After studying CUC’s financial situation, the Georgetown Consulting Group, hired by the Public Utilities Commission, recommended a fixed six-month rate for the utility company. CUC currently sets monthly rates based on the price of oil.

Georgetown submitted the report in November and CUC could respond by Monday, before public hearings are conducted.

“We agree with the provisional rate as it is right now, to approve the current rate as a provision standpoint,” Muña said this week.

December’s fluctuating electric fuel rate is 20.7 cents, the lowest it has been in several months.

“I think the sixth-month rate situation allows the stability to look at how we address prepaid meter arrangement, so on one hand that will be a positive. On the other hand, this month-to-month change may be overwhelming” to customers, Muña said.

But there is still a lot of work that needs to be done to stabilize CUC’s financial situation, Muña added, noting the debt of $176 million owed the Commonwealth Development Authority.

PUC recognizes the need for financial stability, he added.

“When you’re looking at financials it tells you you’ll insolvent,” he said. “It’s difficult in accounting terms to project if it will be a growing concern, because of all of this burden of liability where debt exceeds assets. How do you cope with that?”

According to Georgetown’s recommendations, CUC would set the six-month rate based on the estimated cost of fuel for six months. To estimate the cost of fuel, three variables are used: system requirements (sales, uses and losses), generation dispatched and efficiency, and estimated per until fuel price.

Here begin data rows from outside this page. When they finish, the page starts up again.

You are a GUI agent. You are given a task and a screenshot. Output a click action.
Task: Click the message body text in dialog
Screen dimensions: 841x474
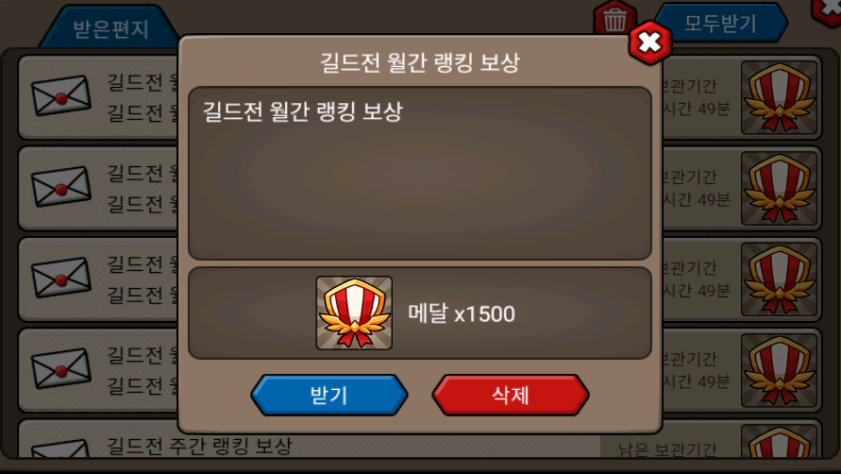pyautogui.click(x=302, y=111)
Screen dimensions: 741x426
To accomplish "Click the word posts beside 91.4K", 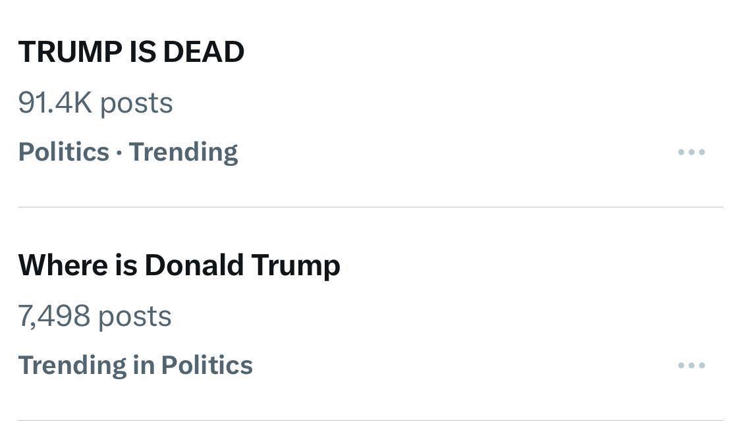I will (136, 103).
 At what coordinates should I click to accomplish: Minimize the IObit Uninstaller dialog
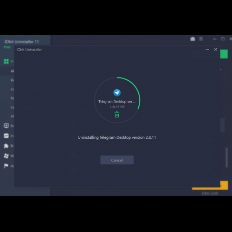coord(207,50)
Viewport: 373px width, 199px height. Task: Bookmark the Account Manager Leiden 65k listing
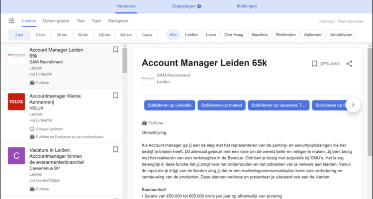pyautogui.click(x=115, y=50)
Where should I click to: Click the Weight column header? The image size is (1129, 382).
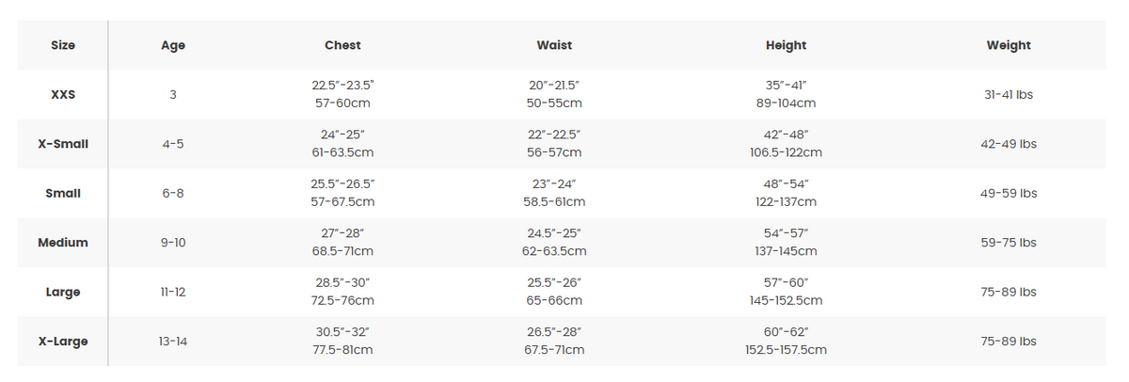coord(1009,45)
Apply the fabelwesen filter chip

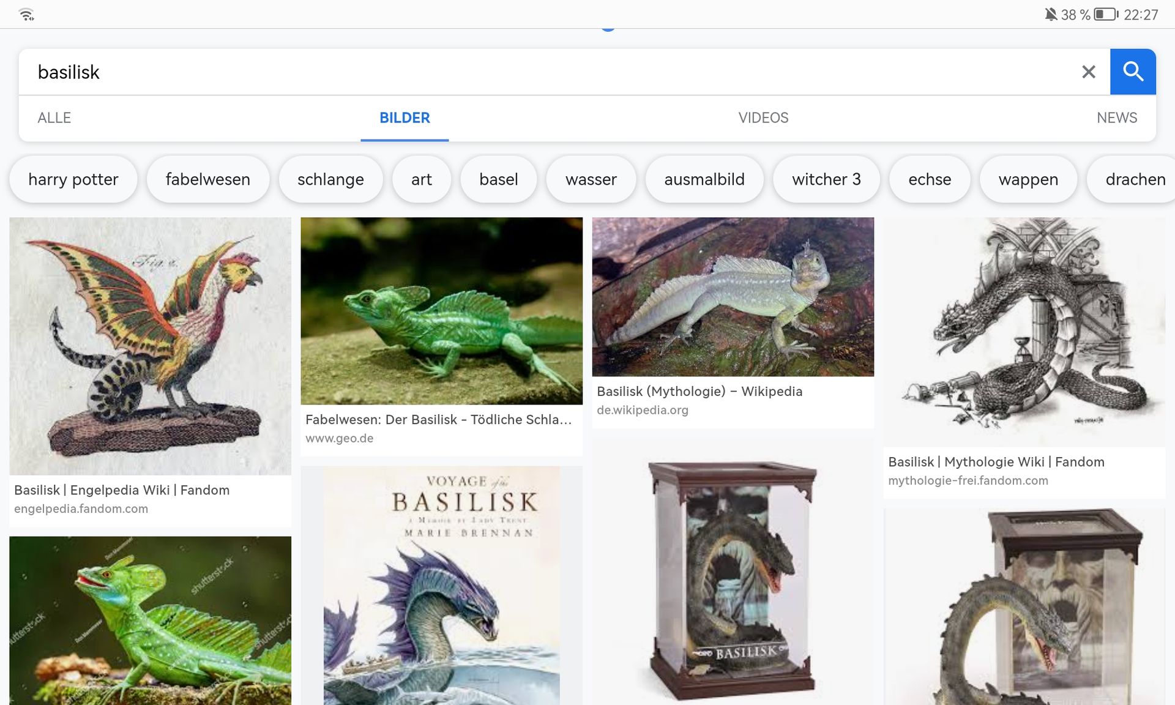tap(207, 179)
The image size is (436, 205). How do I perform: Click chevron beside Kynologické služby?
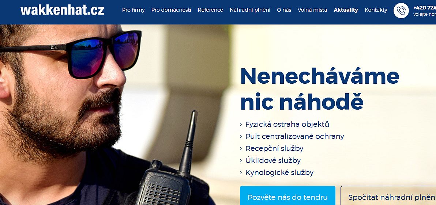[x=241, y=173]
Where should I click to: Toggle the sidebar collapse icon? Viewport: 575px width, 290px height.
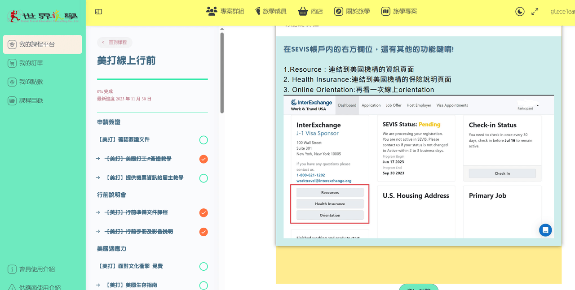click(98, 12)
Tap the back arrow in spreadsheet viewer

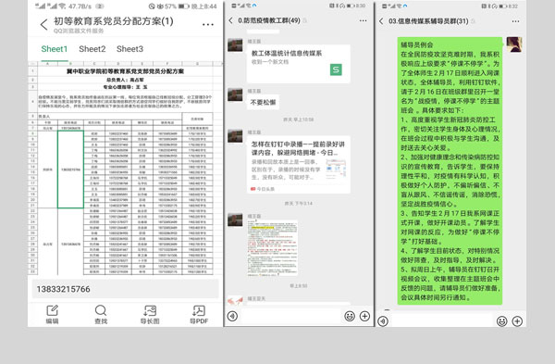coord(43,24)
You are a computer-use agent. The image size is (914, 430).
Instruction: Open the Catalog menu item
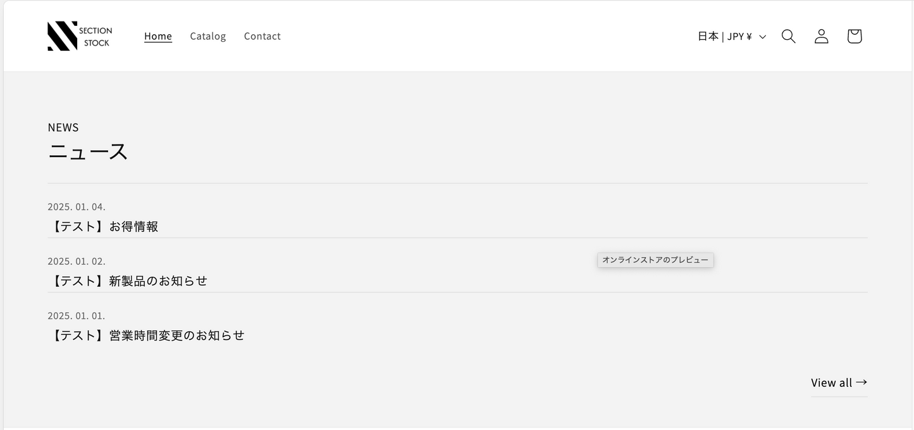pos(207,36)
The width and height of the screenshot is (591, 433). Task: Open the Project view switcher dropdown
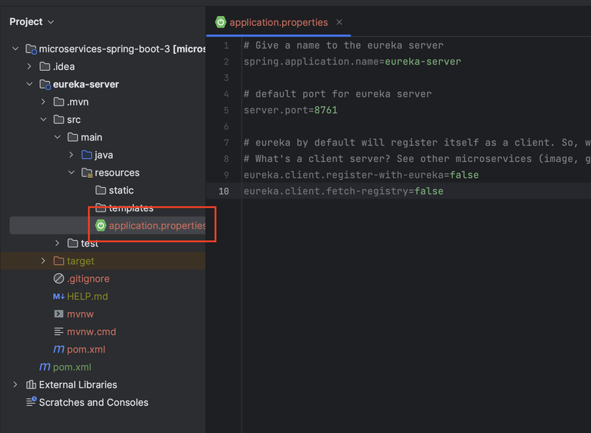point(51,22)
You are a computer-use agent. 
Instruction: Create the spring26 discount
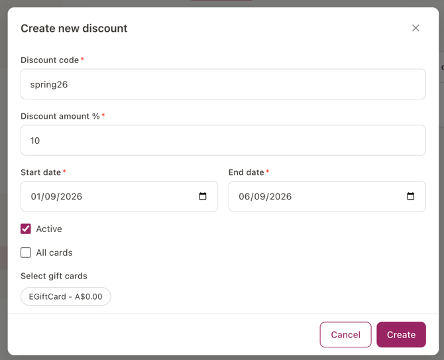click(401, 335)
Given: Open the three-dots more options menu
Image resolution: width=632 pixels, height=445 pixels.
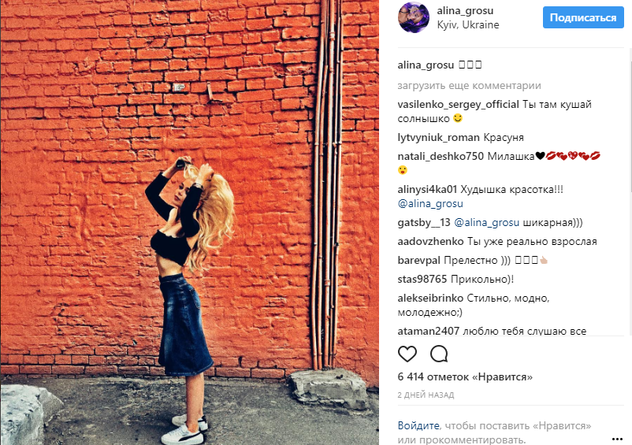Looking at the screenshot, I should click(617, 439).
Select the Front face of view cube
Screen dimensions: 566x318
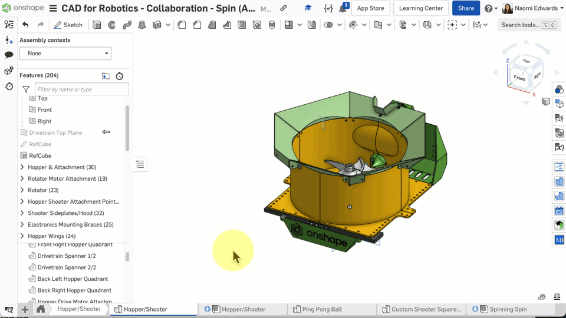[x=519, y=78]
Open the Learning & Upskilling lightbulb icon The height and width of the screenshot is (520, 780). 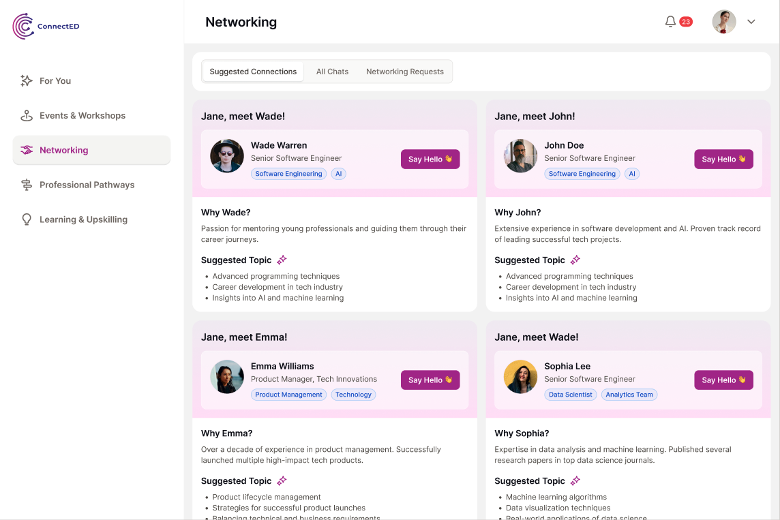pyautogui.click(x=27, y=219)
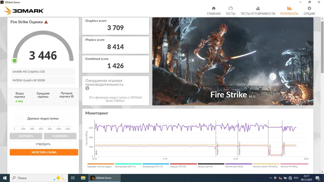
Task: Open File Explorer from the taskbar
Action: tap(83, 178)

The consultants’ report does note that because of CUC’s current financial state it could be difficult for the utility company to fund any large under-recovery stemming from the levelized rate. But there is a remedy, according to the report. PUC should consider a “cap” on the amount of under or over recovery. When reached, the rate level could be modified and approved by PUC.

In Wednesday’s continuation of a state of emergency for CUC, Gov. Benigno Fitial listed the levelized rate as one of his justifications for the emergency declaration.

CUC’s month-to-month rate fluctuations allows the utility company to pass through customers the increases and decreases in the world price of oil, he wrote.

“The rate freeze will prevent CUC from purchasing needed supplies and material, and, if world oil prices rise from the relatively low, economic-depression-based oil rate levels during that period, will prohibit CUC from buying the oil required to power all of its generators, including the generators of its three IPPs (independent power producers), Telesource, PMIC and Aggreko.”